Even more fun is that if you create /dev/udp/127.0.0.1 (and chmod a+rwx), it won't create the file 53 if you "echo hello > /dev/udp/127.0.0.1/53". Instead it sends a UDP packet to your DNS server.
If you create a symlink to a path like /dev/udp/127.0.0.1/53 and redirect output to the symlink, a packet is not sent; the file is written as normal.
I'm guessing nobody has ever actually had a problem with this, so it's not actually a bad design choice, but I personally wouldn't have written that code. Leaky abstraction.
I dunno, if you “echo foo > /dev/null” then “cat /dev/null” you won’t get foo back. Plenty of assumptions about filesystem behaviour don’t work in all cases.
That being said, I’d prefer if the symlink actually worked and sent the packet.
That’s probably because bash is only looking for those types of paths in a redirection context. But if you try to use regular file utilities those paths don’t have any special meaning so they just work as normal.
If you had lots of ram this may have taken a while. In grad school we piped vmlinux and other files to /dev/dsp as a crude acoustic "tripwire" to "listen" to the system configuration.
I think we need to examine the definition of "pipe" in a POSIX context here. Pipelines feed the output of one program into the input of another one. You don't "pipe" files, you copy them.
Make a game of it: How many random bytes can you write (to random locations) before (your program | the entire system) goes badly awry or unresponsive?
Drawing to the vga frame buffer back in dos used to be as simple as setting a pointer to 0xA0000 in your c(++) program and writing to it.
Fond memories!
This is also handy for directly accessing memory that's been mapped in from peripherals and special-purpose processors. Though it might not always work because of clock gating.

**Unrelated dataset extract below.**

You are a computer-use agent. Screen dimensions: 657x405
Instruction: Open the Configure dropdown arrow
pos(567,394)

If my memory serves me correctly you can control the mapped caching attributes using file flags, like O_SYNC, etc. Might also be architecture dependent. If you want to manipulate a memory-mapped device then you don't want caching, but if you want to see memory the same way a typical application does, then you want to keep the caching attributes in your mapping. It's a low-level tool, so there is no right or wrong really.
- `/dev/mem` should only be accessible by root or whoever you set the permissions to (don't `chmod 777 /dev/mem`).

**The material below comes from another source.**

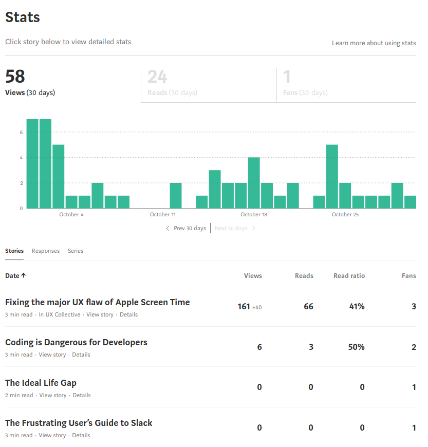
Task: Click the left chevron beside Prev 30 days
Action: [x=168, y=228]
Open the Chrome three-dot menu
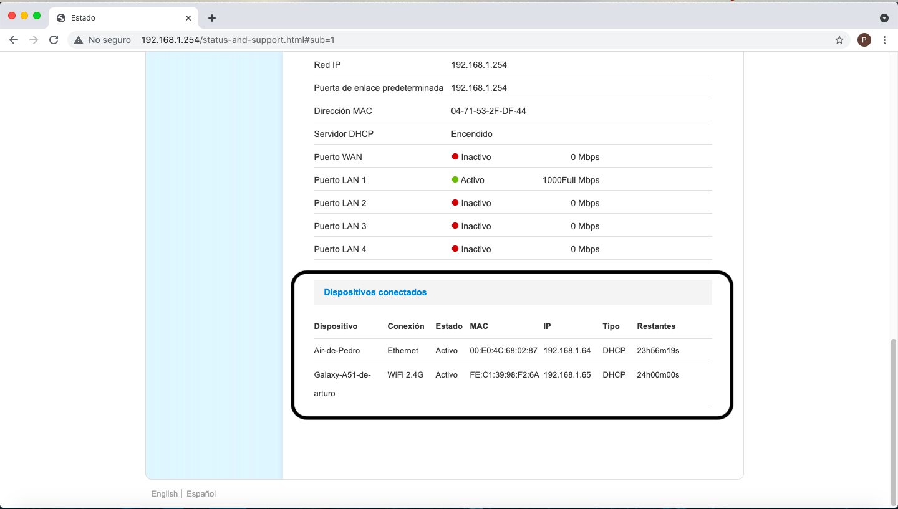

- root can install device drivers which have full executable run of the system anyway and do anything you can do with this device; this is also true on Windows.
- it's possible to build a Linux kernel without `/dev/mem` support and also without loadable module support (I think), so if your threat model indicates this needs to be addressed it is possible.

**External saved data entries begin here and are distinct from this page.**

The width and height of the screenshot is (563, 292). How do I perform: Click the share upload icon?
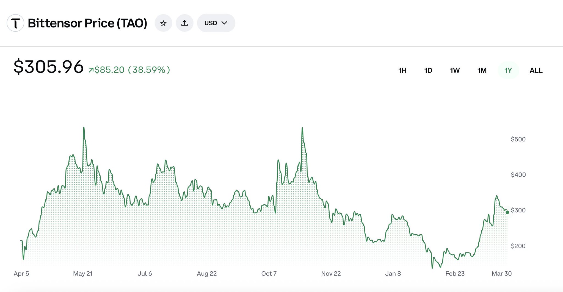(184, 23)
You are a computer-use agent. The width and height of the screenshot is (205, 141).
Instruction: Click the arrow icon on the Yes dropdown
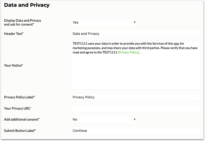tap(134, 22)
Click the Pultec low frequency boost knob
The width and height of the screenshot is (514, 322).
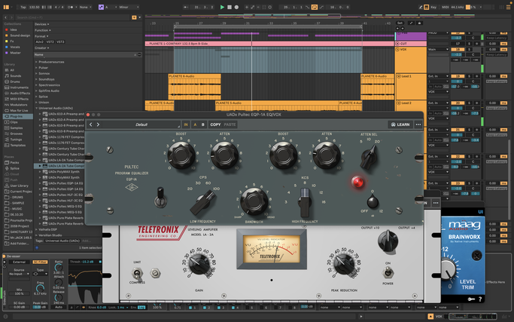tap(181, 156)
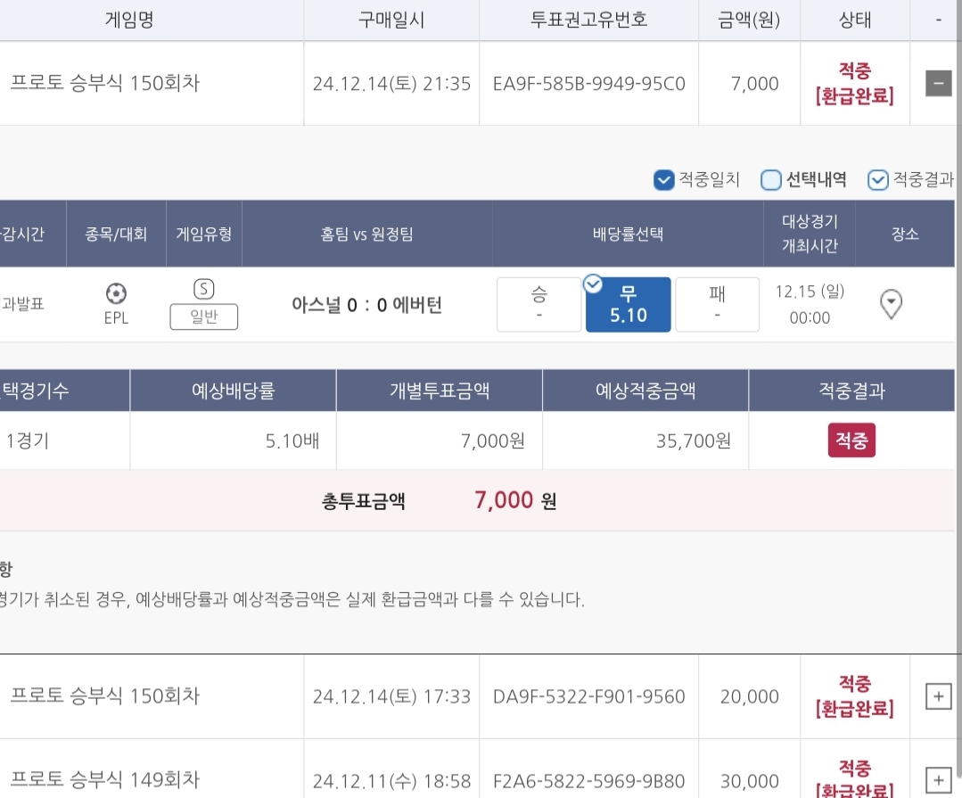
Task: Expand the 20,000원 ticket row
Action: pyautogui.click(x=938, y=696)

>root can install device drivers which have full executable run of the system anyway and do anything you can do with this device; this is also true on Windows.
Oddly enough, no. Or atleast last time I tried on Ubuntu I had to disable secure boot. Seemed like an easier way than to sign the build files
Secure Boot can be configured to also trust user keys. Ubuntu's installer does it automatically if you choose to install it with third-party drivers (like Nvidia). Those user keys are then available to root to sign any DKMS kernel modules.